Reconsidering McKenzie’s Six Adventure Education Programming Elements Using an Ecological Dynamics Lens and Its Implications for Health and Wellbeing
School of Events, Tourism and Hospitality Management, Leeds Beckett University, Leeds LS6 3QN, UK
Carnegie School of Sport, Leeds Beckett University, Leeds LS6 3QQ, UK
Discipline of Psychology, Australian College of Applied Psychology, Brisbane, QLD 4000, Australia
Author to whom correspondence should be addressed.
Sports 2020, 8(2), 20; https://doi.org/10.3390/sports8020020
Received: 28 March 2019 / Revised: 6 January 2020 / Accepted: 3 February 2020 / Published: 11 February 2020
(This article belongs to the Special Issue Health and Wellbeing in an Outdoor and Adventure Sports Context)

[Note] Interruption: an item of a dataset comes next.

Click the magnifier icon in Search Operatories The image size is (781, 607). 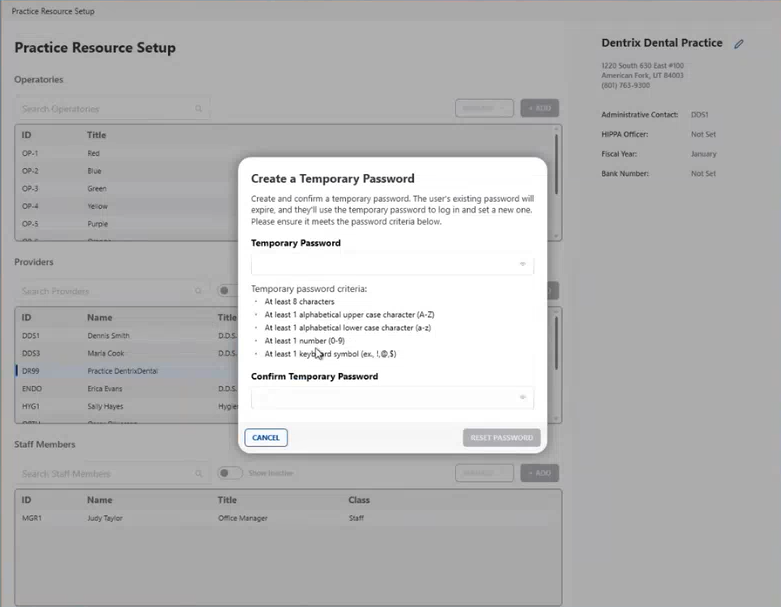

Two decades ago, McKenzie’s meta-analysis of literature provided six fundamental elements of adventure education programme design still used to guide research and practice today. While the value of McKenzie’s early work should not be underestimated, adventure education has undergone considerable changes. Adventurous activities are now available in urban and indoor contexts and used to facilitate a growing health and wellbeing agenda. The use of risk as part of adventure education programming has also been critiqued. This paper reflects on contemporary notions of adventure, risk and the emergent narratives emphasising the associated psychological benefits. The Ecological Dynamics framework, along with representative design delivery, are presented as a viable way of building on McKenzie’s work. Both consider how effective outcomes in adventure education programmes are achieved through designs that focus on the unique relationship between the individual and their environment. While McKenzie’s six elements recognise the importance of human relationships, Ecological Dynamics forefronts relational elements, not just between participants but, importantly, the task and the environment. Individual participant needs in relation to their everyday life therefore become the focus of adventure education expanding beyond the traditional long-standing narratives of risk and danger. Through these two important concepts, this paper advocates an approach to the design of adventure representative of a participant’s everyday environment. In this way, adventure education outcomes translate beyond the adventure-specific context and align more holistically with the needs of individual participants while also assuring emphasis on individual health and wellbeing.